Extracted text.
Privacy
Two things to be clear about: what kinostack.app the website collects, and what kino the application collects. Both answers are short.
This website (kinostack.app)
We use Cloudflare's Web Analytics — a cookieless, privacy-respecting page-view counter. It tells us roughly which pages people visit and roughly how often.
It does not use cookies, fingerprint your browser, or build a cross-site identifier. We can't see who you are, and Cloudflare can't either — they explicitly throw out the data needed to do that.
No third-party scripts run on this site. No social-media trackers, no Google Analytics, no Facebook Pixel, no advertising network. The code that runs in your browser is just the static HTML, the Tailwind CSS bundle, and Cloudflare's analytics beacon.
The kino application
kino contacts no third party uninvited. The application makes no telemetry calls, no anonymous usage reporting, no error reporting, and no crash uploading. There is no central server we run.
The only outbound network calls kino makes are to services you explicitly configure:
- • Indexers (Torznab / Cardigann) you've added to the indexer list
- • Trakt — only if you connect it
- • OpenSubtitles — only if you've configured a username + key
- • MDBList — only if you've added an MDBList list
- • TMDB for metadata + images (required for the library to work)
- • Your VPN endpoint, if you've enabled VPN
- • The GitHub Releases API — once a day, to check whether a newer kino is available. Opt-out in Settings → Updates. The request sends only kino's version in the User-Agent and gets back the list of releases. See ADR 0008 for the full rationale.
Your data
Everything kino tracks — your library, watch history, ratings, configuration, indexer credentials, VPN keys — lives in a single SQLite database in kino's data directory on your machine. It never leaves unless you explicitly export it (via the diagnostic-bundle endpoint, the backup feature, or Trakt sync if you've connected Trakt).
Changes
If this policy ever changes — for example if we add a different analytics provider, or kino itself ever needs to phone home for a feature that requires it — it'll be called out in the release notes for that version.

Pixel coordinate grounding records

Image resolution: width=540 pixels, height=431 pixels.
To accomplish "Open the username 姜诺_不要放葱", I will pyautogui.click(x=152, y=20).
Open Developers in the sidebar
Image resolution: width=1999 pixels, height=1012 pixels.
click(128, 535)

Work order 1. According to the privacy policy, which services can kino make outbound network calls to?
Work order 2. Please copy the privacy policy from "It does not" to "Cloudflare's analytics beacon.", swapping "browser" for "device".
Work order 3.
Does the privacy policy support each statement? Answer yes or no and quote the deciding words.
(a) kino checks the GitHub Releases API once a day.
(b) kino keeps your library and watch history on a central server.
(c) The website uses Google Analytics.
Answer from the privacy policy alone.

Exercise solution 1.
- Indexers (Torznab / Cardigann) added to the indexer list
- Trakt
- OpenSubtitles
- MDBList
- TMDB
- Your VPN endpoint
- The GitHub Releases API

Exercise solution 2.
It does not use cookies, fingerprint your device, or build a cross-site identifier. We can't see who you are, and Cloudflare can't either — they explicitly throw out the data needed to do that.
No third-party scripts run on this site. No social-media trackers, no Google Analytics, no Facebook Pixel, no advertising network. The code that runs in your device is just the static HTML, the Tailwind CSS bundle, and Cloudflare's analytics beacon.

Exercise solution 3.
(a) Yes: "once a day, to check whether a newer kino is available"
(b) No: "lives in a single SQLite database in kino's data directory on your machine"
(c) No: "no Google Analytics"